At list price, the PureFlex-IBM i bundle costs $182,349, but after chopping the cost by $45,143–or about 24.8 percent off–the price drops to $137,206 for the whole shebang. IBM is also bundling in five days of its Lab Services support, which costs $20,000, and there is no discount on that. But companies that are new to PureFlex iron are going to need help with learning about Flex System, or integrating into their networks, or setting up logical partitions and porting their apps and databases over. Once you add in these services, the total cost is $157,206, and that is a 22.3 percent discount. That’s still not bad, of course.
This is what I have been saying IBM should be doing since the PureFlex machines were announced back in April 2012. Moreover, I have been asking for a baby PureSystems machine running IBM i as well as having x86 nodes that are suitable for most IBM i shops, which have machines in the Power 520 and Power 720 class. They do not need a giant rack of iron, they need a baby chassis that is modular and maybe two enclosures for high availability clustering across both Power and X86 nodes.
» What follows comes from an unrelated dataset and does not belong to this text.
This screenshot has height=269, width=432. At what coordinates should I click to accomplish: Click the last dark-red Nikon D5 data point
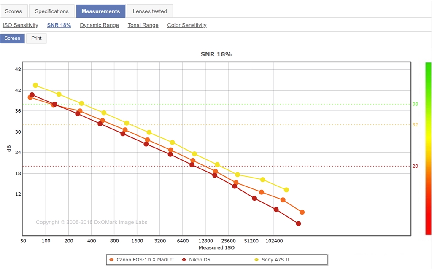[298, 223]
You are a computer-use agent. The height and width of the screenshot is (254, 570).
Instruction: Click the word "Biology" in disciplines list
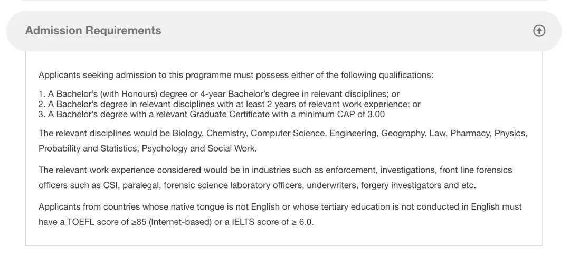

I do not expect for such a baby PureSystem to be announced, with room for seven nodes max and maybe two disk arrays and three nodes total in a typical configuration. But it would sure be nice to see IBM do something aimed at the actual Power Systems-IBM i customer and not gear so much toward the high-end.
The PureFlex Solution for IBM i will be in Big Blue’s sales configurators as of June 11 and will be generally available on June 28. I have not seen the announcement letter for this yet–and I expect it on June 11–and if there is anything else I need to tell you about it, I will do so in the next edition of The Four Hundred.